▸ Set problem
Copy the entries below without changing a single character.

▸ Records provided

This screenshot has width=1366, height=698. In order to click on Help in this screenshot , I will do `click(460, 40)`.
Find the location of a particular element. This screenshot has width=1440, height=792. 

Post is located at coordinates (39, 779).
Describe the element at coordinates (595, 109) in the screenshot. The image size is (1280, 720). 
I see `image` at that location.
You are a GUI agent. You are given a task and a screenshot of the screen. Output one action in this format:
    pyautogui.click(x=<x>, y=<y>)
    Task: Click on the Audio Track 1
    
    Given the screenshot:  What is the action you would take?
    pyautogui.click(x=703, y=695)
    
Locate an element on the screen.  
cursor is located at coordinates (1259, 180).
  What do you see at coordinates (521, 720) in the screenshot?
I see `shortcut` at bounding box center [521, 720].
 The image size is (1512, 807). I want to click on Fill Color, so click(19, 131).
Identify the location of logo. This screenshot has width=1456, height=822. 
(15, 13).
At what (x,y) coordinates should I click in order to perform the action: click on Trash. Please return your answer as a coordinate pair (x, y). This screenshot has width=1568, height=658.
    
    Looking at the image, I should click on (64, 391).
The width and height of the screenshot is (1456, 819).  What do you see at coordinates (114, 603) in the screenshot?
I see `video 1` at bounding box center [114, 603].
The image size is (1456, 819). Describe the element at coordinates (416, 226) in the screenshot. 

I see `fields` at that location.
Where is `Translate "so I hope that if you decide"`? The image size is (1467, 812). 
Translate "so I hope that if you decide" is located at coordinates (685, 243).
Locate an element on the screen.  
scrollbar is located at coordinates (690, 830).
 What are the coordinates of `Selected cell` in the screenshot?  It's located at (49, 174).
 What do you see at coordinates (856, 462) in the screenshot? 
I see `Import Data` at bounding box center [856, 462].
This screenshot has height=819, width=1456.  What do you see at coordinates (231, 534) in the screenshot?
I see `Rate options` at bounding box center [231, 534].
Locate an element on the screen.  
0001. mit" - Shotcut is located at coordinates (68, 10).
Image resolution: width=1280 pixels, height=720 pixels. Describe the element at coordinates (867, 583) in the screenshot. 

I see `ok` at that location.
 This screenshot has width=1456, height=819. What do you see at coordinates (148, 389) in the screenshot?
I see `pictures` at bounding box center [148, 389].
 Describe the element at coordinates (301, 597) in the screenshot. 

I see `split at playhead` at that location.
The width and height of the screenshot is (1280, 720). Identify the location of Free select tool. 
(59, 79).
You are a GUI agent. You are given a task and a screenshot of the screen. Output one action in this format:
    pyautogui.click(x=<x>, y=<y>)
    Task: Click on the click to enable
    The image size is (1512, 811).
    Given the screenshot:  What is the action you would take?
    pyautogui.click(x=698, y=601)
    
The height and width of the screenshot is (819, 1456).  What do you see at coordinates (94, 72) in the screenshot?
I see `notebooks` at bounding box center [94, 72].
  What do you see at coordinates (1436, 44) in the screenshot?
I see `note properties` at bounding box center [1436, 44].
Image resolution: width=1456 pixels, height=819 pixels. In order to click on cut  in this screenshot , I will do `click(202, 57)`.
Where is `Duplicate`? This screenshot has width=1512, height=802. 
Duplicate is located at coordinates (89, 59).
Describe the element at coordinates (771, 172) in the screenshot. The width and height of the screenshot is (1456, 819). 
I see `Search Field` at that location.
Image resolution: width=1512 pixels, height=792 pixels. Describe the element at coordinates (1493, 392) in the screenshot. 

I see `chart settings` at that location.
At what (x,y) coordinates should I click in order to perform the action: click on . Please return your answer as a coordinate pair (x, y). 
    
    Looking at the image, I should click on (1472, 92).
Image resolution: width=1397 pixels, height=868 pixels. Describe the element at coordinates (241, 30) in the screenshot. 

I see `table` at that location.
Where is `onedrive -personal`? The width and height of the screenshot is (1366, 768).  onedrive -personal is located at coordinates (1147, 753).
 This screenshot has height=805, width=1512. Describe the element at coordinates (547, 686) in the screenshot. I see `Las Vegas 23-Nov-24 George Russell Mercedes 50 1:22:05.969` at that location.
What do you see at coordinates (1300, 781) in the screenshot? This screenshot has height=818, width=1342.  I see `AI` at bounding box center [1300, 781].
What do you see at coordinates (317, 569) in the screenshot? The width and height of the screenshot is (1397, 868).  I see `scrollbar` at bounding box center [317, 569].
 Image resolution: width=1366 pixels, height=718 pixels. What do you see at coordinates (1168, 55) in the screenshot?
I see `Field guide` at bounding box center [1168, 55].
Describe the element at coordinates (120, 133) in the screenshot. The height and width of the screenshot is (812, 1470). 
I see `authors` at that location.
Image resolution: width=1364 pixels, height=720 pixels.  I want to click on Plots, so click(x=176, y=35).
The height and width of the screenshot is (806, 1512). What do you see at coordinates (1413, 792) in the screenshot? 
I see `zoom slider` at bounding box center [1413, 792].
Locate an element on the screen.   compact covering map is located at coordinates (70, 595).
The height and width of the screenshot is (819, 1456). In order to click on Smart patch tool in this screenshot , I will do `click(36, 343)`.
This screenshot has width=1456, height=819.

▸ Task output
This screenshot has width=1366, height=698. In order to click on Help in this screenshot , I will do `click(460, 40)`.
Find the location of a particular element. This screenshot has width=1440, height=792. 

Post is located at coordinates (39, 779).
Describe the element at coordinates (595, 109) in the screenshot. The image size is (1280, 720). 
I see `image` at that location.
You are a GUI agent. You are given a task and a screenshot of the screen. Output one action in this format:
    pyautogui.click(x=<x>, y=<y>)
    Task: Click on the Audio Track 1
    
    Given the screenshot:  What is the action you would take?
    pyautogui.click(x=703, y=695)
    
Locate an element on the screen.  
cursor is located at coordinates (1259, 180).
  What do you see at coordinates (521, 720) in the screenshot?
I see `shortcut` at bounding box center [521, 720].
 The image size is (1512, 807). I want to click on Fill Color, so click(19, 131).
Identify the location of logo. This screenshot has width=1456, height=822. 
(15, 13).
At what (x,y) coordinates should I click in order to perform the action: click on Trash. Please return your answer as a coordinate pair (x, y). This screenshot has width=1568, height=658.
    
    Looking at the image, I should click on (64, 391).
The width and height of the screenshot is (1456, 819).  What do you see at coordinates (114, 603) in the screenshot?
I see `video 1` at bounding box center [114, 603].
The image size is (1456, 819). Describe the element at coordinates (416, 226) in the screenshot. 

I see `fields` at that location.
Where is `Translate "so I hope that if you decide"`? The image size is (1467, 812). 
Translate "so I hope that if you decide" is located at coordinates (685, 243).
Locate an element on the screen.  
scrollbar is located at coordinates (690, 830).
 What are the coordinates of `Selected cell` in the screenshot?  It's located at (49, 174).
 What do you see at coordinates (856, 462) in the screenshot? 
I see `Import Data` at bounding box center [856, 462].
This screenshot has height=819, width=1456.  What do you see at coordinates (231, 534) in the screenshot?
I see `Rate options` at bounding box center [231, 534].
Locate an element on the screen.  
0001. mit" - Shotcut is located at coordinates (68, 10).
Image resolution: width=1280 pixels, height=720 pixels. Describe the element at coordinates (867, 583) in the screenshot. 

I see `ok` at that location.
 This screenshot has width=1456, height=819. What do you see at coordinates (148, 389) in the screenshot?
I see `pictures` at bounding box center [148, 389].
 Describe the element at coordinates (301, 597) in the screenshot. 

I see `split at playhead` at that location.
The width and height of the screenshot is (1280, 720). Identify the location of Free select tool. 
(59, 79).
You are a GUI agent. You are given a task and a screenshot of the screen. Output one action in this format:
    pyautogui.click(x=<x>, y=<y>)
    Task: Click on the click to enable
    The image size is (1512, 811).
    Given the screenshot:  What is the action you would take?
    pyautogui.click(x=698, y=601)
    
The height and width of the screenshot is (819, 1456).  What do you see at coordinates (94, 72) in the screenshot?
I see `notebooks` at bounding box center [94, 72].
  What do you see at coordinates (1436, 44) in the screenshot?
I see `note properties` at bounding box center [1436, 44].
Image resolution: width=1456 pixels, height=819 pixels. In order to click on cut  in this screenshot , I will do `click(202, 57)`.
Where is `Duplicate`? This screenshot has width=1512, height=802. 
Duplicate is located at coordinates (89, 59).
Describe the element at coordinates (771, 172) in the screenshot. The width and height of the screenshot is (1456, 819). 
I see `Search Field` at that location.
Image resolution: width=1512 pixels, height=792 pixels. Describe the element at coordinates (1493, 392) in the screenshot. 

I see `chart settings` at that location.
At what (x,y) coordinates should I click in order to perform the action: click on . Please return your answer as a coordinate pair (x, y). 
    
    Looking at the image, I should click on (1472, 92).
Image resolution: width=1397 pixels, height=868 pixels. Describe the element at coordinates (241, 30) in the screenshot. 

I see `table` at that location.
Where is `onedrive -personal`? The width and height of the screenshot is (1366, 768).  onedrive -personal is located at coordinates (1147, 753).
 This screenshot has height=805, width=1512. Describe the element at coordinates (547, 686) in the screenshot. I see `Las Vegas 23-Nov-24 George Russell Mercedes 50 1:22:05.969` at that location.
What do you see at coordinates (1300, 781) in the screenshot? This screenshot has height=818, width=1342.  I see `AI` at bounding box center [1300, 781].
What do you see at coordinates (317, 569) in the screenshot? The width and height of the screenshot is (1397, 868).  I see `scrollbar` at bounding box center [317, 569].
 Image resolution: width=1366 pixels, height=718 pixels. What do you see at coordinates (1168, 55) in the screenshot?
I see `Field guide` at bounding box center [1168, 55].
Describe the element at coordinates (120, 133) in the screenshot. The height and width of the screenshot is (812, 1470). 
I see `authors` at that location.
Image resolution: width=1364 pixels, height=720 pixels.  I want to click on Plots, so click(x=176, y=35).
The height and width of the screenshot is (806, 1512). What do you see at coordinates (1413, 792) in the screenshot? 
I see `zoom slider` at bounding box center [1413, 792].
Locate an element on the screen.   compact covering map is located at coordinates (70, 595).
The height and width of the screenshot is (819, 1456). In order to click on Smart patch tool in this screenshot , I will do `click(36, 343)`.
This screenshot has width=1456, height=819.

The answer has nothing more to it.